Columbia Wetlands Wildlife Management Area

ABOUT THIS WILDLIFE MANAGEMENT AREA

Date Designated: April 30, 1996

Purpose: Conservation and management of fish and wildlife habitats and landscape connectivity so that the Columbia River Wetlands continues to function as a floodplain ecosystem with a complex biological community governed by natural fluvial and ecological processes.

Size: 16,969 hectares

Region: Kootenay/Boundary

NATURE AND CULTURE

Fish and Wildlife: The Columbia Wetlands provide habitat for a diverse range of wildlife, including numerous species at risk. The areas is a vital component of the Pacific Flyway, a waterfowl migration route which stretches from nesting areas on the Arctic Ocean to wintering grounds in South America. The wetlands provide nesting, feeding and resting sites which are used intensively by a wide variety of birds, including  Great Blue Heron, Osprey, Kingfisher and Bald Eagle.
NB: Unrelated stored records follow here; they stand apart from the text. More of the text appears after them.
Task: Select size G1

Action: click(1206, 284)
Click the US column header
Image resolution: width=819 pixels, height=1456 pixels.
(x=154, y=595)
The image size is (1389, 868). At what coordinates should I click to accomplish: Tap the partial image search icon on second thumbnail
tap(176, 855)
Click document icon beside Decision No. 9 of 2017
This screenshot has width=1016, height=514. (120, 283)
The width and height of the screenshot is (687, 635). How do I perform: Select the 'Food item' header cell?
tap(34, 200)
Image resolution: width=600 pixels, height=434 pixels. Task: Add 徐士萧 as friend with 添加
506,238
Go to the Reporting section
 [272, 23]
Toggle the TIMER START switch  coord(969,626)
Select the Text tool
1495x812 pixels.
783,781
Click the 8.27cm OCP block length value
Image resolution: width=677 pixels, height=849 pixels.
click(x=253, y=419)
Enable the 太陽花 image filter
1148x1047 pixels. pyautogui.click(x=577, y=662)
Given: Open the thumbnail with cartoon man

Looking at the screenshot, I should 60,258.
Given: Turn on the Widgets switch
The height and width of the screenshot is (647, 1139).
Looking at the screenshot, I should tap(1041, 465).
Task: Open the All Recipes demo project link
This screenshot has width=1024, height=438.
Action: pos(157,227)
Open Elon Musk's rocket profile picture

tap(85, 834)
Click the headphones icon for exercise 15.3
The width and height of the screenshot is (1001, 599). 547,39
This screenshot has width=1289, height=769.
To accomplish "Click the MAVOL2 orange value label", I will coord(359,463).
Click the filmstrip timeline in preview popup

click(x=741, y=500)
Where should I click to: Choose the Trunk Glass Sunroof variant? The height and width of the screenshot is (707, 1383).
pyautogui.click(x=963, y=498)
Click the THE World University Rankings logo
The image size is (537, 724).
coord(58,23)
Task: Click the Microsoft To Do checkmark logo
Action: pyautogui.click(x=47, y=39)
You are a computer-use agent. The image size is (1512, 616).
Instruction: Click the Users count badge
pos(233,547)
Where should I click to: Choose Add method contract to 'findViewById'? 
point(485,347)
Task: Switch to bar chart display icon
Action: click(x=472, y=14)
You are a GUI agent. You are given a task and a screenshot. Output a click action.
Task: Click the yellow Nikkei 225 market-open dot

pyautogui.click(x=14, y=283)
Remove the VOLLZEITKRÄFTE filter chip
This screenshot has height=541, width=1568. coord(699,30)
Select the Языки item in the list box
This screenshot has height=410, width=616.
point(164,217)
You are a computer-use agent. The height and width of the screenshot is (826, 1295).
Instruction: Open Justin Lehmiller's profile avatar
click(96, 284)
Bighorn Sheep,  Moose, Elk and other ungulates live here, especially in winter. Cougar, Wolf, Coyote, Black Bear, Grizzly Bear, Badger, Beaver, Muskrat and many small mammals use the area, along with a number of imperilled and critically-imperilled species. The Columbia Wetlands are critical for maintaining regional populations of several species of amphibians and reptiles, including the Leopard Frog, Painted Turtle and Rubber Boa. In addition, a variety of fish species occur, including Westslope Cutthroat Trout and Bull Trout.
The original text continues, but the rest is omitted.